* [理解度チェック]
1 - 糖尿病網膜症についての本文によると、日本で糖尿病が原因で失明する人は年間何人ですか。
2 - 糖尿病網膜症についての本文を、「糖尿病にかかってもすぐに糖尿」から「早期から出ることもあります。」まで（その語句も含めて）一字一句そのまま書き写してください。

___ 本文 ___

糖尿病網膜症
糖尿病網膜症について
糖尿病の合併症のうち、目に起こるものの中で最も重要なものが糖尿病網膜症です。悪化してしまうと治りにくく、しばしば失明の原因となるからです。現在日本において、年間3000人の人が糖尿病が原因で失明しており、緑内障とならび、中途失明の原因の一、二位を争うものです。
糖尿病にかかってもすぐに糖尿病網膜症になるとは限りません。およそ10年後に1/4の人が、15年後には半数の人が網膜症になるといわれています。糖尿病にかかると、血液中の糖分を体の細胞がうまく吸収・消費できなくなります。血液中の糖分が多い状態が続くと、やがて糖が血管に障害を与えるようになります。目の網膜にある血管は細いので特に障害を受けやすく、血管がつまったり、出血したり、血液の水分が外へ漏れ出て網膜の急所にむくみをつくったりします。このむくみは比較的早期から出ることもあります。

___ 記録データ ___

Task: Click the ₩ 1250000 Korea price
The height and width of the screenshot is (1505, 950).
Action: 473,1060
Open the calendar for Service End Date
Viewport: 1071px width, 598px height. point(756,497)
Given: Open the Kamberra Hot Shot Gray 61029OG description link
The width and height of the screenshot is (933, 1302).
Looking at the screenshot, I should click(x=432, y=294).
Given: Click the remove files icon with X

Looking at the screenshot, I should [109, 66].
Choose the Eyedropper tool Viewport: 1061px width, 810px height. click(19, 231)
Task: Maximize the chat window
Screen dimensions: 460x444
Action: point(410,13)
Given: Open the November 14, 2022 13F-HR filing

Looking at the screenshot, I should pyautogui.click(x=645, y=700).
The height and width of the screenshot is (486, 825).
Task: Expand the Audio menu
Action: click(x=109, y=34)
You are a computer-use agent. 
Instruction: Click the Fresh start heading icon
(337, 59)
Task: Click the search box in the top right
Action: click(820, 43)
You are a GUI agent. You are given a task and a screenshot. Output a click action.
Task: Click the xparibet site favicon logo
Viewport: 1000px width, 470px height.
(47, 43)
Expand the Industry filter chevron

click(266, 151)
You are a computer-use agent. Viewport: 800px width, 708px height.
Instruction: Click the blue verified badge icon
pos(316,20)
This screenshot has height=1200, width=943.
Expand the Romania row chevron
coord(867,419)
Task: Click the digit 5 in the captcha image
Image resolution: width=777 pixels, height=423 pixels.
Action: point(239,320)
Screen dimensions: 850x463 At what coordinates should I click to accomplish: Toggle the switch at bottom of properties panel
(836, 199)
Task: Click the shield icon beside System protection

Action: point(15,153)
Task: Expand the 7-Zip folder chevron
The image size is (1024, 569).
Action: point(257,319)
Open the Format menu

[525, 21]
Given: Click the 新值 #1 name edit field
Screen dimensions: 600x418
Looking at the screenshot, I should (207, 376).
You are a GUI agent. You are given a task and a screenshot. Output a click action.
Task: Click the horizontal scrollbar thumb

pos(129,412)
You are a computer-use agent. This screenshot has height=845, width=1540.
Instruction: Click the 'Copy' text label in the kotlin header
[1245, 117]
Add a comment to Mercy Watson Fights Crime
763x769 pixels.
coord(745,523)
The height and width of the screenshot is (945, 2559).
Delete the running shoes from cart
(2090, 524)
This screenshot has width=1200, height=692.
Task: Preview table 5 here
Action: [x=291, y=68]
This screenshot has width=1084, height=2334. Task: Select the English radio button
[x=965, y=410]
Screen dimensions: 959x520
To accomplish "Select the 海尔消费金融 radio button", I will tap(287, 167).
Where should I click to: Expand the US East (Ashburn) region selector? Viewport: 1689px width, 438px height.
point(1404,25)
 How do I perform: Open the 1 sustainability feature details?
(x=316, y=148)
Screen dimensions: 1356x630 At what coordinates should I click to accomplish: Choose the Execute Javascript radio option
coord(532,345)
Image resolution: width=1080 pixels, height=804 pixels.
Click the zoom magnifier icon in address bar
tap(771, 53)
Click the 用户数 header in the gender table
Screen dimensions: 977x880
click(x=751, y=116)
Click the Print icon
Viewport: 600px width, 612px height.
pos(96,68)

___

* [解答一覧]
1 - 年間3000人です。

2 -
糖尿病にかかってもすぐに糖尿病網膜症になるとは限りません。およそ10年後に1/4の人が、15年後には半数の人が網膜症になるといわれています。糖尿病にかかると、血液中の糖分を体の細胞がうまく吸収・消費できなくなります。血液中の糖分が多い状態が続くと、やがて糖が血管に障害を与えるようになります。目の網膜にある血管は細いので特に障害を受けやすく、血管がつまったり、出血したり、血液の水分が外へ漏れ出て網膜の急所にむくみをつくったりします。このむくみは比較的早期から出ることもあります。